Trabalhadores viviam em condições degradantes em Nova Monte Verde (MT), sem instalações sanitárias e acesso a água tratada. Grupo não recebia equipamentos ou treinamento para aplicação de agrotóxicos
Quatro trabalhadores em situação análoga à de escravos foram libertados no município de Nova Monte Verde (MT), a 950 km da capital Cuiabá, aplicando veneno em pastagens de uma fazenda de gado bovino para corte. Apesar de exercerem atividade considerada de risco à saúde, pela possibilidade de intoxicação, eles não tinham equipamentos de proteção individual necessários ou treinamento para a aplicação de agrotóxicos. Além disso, o grupo vivia em condições degradantes, sem instalações sanitárias ou acesso à água tratada.
A ação aconteceu em 13 de junho e, além do Grupo Especial de Fiscalização Móvel da Superintendência Regional do Trabalho e Emprego (SRTE/MT), contou com a participação do Ministério Público do Trabalho (MPT) e apoio de policiais do Grupo de Operações Especiais da Polícia Civil local.
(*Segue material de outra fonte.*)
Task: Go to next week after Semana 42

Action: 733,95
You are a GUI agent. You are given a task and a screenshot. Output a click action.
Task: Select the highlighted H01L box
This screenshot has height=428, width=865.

Os nomes dos proprietários e do empreendimento não foram divulgados. Após a libertação, os quatro resgatados cadastraram-se no Projeto Qualificação-Ação Integrada, que visa a inserção ao mercado de trabalho formal de trabalhadores vindos de condições análogas à de escravo e é organizado pela SRTE/MT, em parceria com o MPT e a Universidade Federal do Mato Grosso.
Os trabalhadores resgatados lavavam as roupas sujas de veneno em um córrego local, onde ainda tomavam banho. A água para beber ou preparar refeições era retirada de um poço próximo a esse mesmo riacho, sem qualquer tipo de tratamento. Como, além disso, não havia instalações sanitárias no local, os quatro utilizavam o mato como banheiro. E o encarregado pela fazenda não lhes fornecia alimentos, o que os obrigava a conseguir as refeições por conta própria.
A fazenda tem área de 14 mil hectares e presença de cerca de 5 mil cabeças de gado. Mesmo considerando a dimensão do empreendimento, os proprietários não forneciam condições mínimas de habitação aos empregados, segundo a fiscalização. O alojamento era de madeira, rústico e impróprio. “Para realizar a libertação dos trabalhadores, consideramos a degradância [a que o grupo estava submetido], as condições de higiene, a falta de moradia e a água imprópria para o consumo”, detalha o auditor fiscal João Evaristo Pereira Neto, que coordenou a operação.
Sem carteira de trabalho
Contratados para aplicar agrotóxicos, os quatro empregados da fazenda não tinham carteira de trabalho e recebiam o pagamento apenas quando os trabalhos eram terminados. Eles eram tratados como prestadores de serviço autônomos, mas para o coordenador da fiscalização, não restam dúvidas de que “os elementos que caracterizavam vínculo de emprego estavam presentes”.
Segundo o auditor, é possível aferir isso porque, entre outros motivos, o trabalho ocorria de forma não-eventual, ou seja, sem que se esgotasse com apenas uma execução; dependia da pessoalidade, pois era de competência de apenas aquele grupo de quatro pessoas; e porque o capataz tinha o controle das atividades de cada um dos empregados. “Chegamos, portanto, a essa conclusão de que eles não eram empreiteiros autônomos”, completa.
Os quatro foram contratados em um escritório em Alta Floresta (MT). Eles não sabiam, de antemão, o quanto receberiam. “Pelo que identificamos, o capataz [responsável pela supervisão dos empregados] acertou com eles o pagamento só no local”, explica João Evaristo.
Indenizações
Em 10 de julho, uma audiência administrativa realizada entre o MPT e os responsáveis pela fazenda investigada estabeleceu que os infratores pagassem verbas no valor de R$ 5 mil por danos morais individuais aos trabalhadores, e R$ 20 mil por danos morais coletivos a entidades assistenciais. Na ocasião, os fazendeiros firmaram um Termo de Ajuste de Conduta aditivo com o MPT.
Além da indenização, os quatro resgatados também receberam verbas rescisórias, com o montante que a fazenda devia, que totalizaram um valor de R$ 11.300. Ao todo, foram lavrados 20 autos de infração. De acordo com a Procuradora do Trabalho responsável por acompanhar o caso, Monica Delgado Pasetto, o estabelecimento descumpriu no começo do ano outro TAC, firmado em 2007 com o MPT e, por isso, vinha sendo verificado desde então. “A investigação já rodava em torno das condições de trabalho da fazenda, mas, na época [em 2007], eles vieram espontaneamente firmar o TAC”, explica a procuradora.